It was seven in the evening as I lost myself in a draw started some days before. I had an idea and it was for a running group where I am a member for the third year. Online, of course. The most friendly group I ever "met" online.
Being a candles fanatic especially during the winter, I took a small candle with a burn time of eight hours. I lit it inside the red ceiling chandelier and I got lost into my A2 drawing. No colours.
As the runners' group is pretty international, but most of them situated in the States, you can see from the pictures that some of them are walking/running through desertic areas and some are walking/running through rain forests or icy areas. So the idea was to symbolize this variety: a runner coming through a desert and running to the final goal of the year - 2021 miles - up to a glacier.
When I considered being done I still wasn't done. My body almost was in pain but my mind was still there, in my drawing. So I continued and I added a totally unexplained woman body on the bottom of the sheet. A woman formed from the dunes' sand of the desert at the border to the snow dunes .... no idea what that woman is looking for in my draw anyway but now she will stay there forever.

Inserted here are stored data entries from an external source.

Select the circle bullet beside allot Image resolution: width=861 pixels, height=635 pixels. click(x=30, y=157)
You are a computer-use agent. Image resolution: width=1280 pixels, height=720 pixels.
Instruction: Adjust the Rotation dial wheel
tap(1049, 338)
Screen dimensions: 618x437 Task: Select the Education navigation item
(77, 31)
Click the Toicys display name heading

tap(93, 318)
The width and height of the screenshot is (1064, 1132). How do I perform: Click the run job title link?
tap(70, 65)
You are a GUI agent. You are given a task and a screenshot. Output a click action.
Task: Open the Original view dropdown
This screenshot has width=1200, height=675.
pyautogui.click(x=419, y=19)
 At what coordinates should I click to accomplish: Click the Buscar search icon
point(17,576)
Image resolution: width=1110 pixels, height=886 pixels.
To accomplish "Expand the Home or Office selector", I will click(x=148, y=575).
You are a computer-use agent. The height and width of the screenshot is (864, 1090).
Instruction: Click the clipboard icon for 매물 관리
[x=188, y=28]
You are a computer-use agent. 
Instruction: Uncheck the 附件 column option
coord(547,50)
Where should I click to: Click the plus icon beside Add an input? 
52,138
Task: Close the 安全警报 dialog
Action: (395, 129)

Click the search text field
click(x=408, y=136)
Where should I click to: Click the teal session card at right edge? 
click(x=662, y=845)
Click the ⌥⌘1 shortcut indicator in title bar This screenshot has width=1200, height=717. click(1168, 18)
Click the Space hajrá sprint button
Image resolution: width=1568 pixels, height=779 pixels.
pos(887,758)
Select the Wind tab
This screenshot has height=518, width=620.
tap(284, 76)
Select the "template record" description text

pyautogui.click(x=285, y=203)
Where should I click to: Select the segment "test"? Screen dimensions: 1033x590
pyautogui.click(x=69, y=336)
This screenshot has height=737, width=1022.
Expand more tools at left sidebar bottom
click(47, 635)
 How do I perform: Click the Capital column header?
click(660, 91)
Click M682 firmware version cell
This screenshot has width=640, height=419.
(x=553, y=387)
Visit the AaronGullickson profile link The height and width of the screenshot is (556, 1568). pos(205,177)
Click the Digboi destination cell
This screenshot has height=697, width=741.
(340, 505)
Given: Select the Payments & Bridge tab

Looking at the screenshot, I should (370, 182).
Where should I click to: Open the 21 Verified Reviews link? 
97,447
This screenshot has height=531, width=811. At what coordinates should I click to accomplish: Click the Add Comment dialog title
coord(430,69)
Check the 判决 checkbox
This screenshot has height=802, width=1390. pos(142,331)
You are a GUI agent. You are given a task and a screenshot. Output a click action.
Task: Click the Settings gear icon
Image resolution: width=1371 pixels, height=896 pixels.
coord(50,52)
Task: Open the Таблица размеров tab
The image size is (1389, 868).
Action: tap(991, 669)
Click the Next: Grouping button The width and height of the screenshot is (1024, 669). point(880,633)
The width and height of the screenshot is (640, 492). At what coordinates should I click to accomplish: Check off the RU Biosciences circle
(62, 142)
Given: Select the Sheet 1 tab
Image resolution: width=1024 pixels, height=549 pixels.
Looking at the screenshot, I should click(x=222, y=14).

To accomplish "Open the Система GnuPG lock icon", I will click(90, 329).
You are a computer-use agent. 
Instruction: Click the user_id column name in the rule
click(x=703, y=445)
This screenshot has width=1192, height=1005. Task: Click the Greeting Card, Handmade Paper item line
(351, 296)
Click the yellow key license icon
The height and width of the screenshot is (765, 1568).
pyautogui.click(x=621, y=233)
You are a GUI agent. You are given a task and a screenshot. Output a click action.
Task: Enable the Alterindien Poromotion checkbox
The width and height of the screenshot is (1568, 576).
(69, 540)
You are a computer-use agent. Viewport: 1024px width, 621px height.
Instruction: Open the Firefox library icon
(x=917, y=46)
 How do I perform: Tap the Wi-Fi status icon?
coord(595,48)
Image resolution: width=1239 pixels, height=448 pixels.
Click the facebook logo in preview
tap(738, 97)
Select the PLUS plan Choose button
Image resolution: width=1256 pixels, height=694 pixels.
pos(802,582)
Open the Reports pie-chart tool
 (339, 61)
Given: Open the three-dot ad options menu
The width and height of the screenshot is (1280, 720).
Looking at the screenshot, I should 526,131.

So, now the work was ready. I said in my mind - it could be about two in the morning, I better go to sleep. As I re-entered the room - I was there on the floor the entire time, but in different time and space - I saw the darkness around me. Above the drawing spot on the floor, I had a small reading lamp charged by USB. Now I saw that the light of the candle was gone and the first reaction in my mind was: "what the fuck? they said it will take eight hours to burn out, shit!! It took only three hours?!"
And I watched the clock: it was five in the morning, oh my Gosh!!!
You cannot imagine how it feels to realize that ten hours from your life are felt like only three .... these kind of "black-outs" are a sort of "washing your brain sessions", but in the good meaning. It is a very special therapy.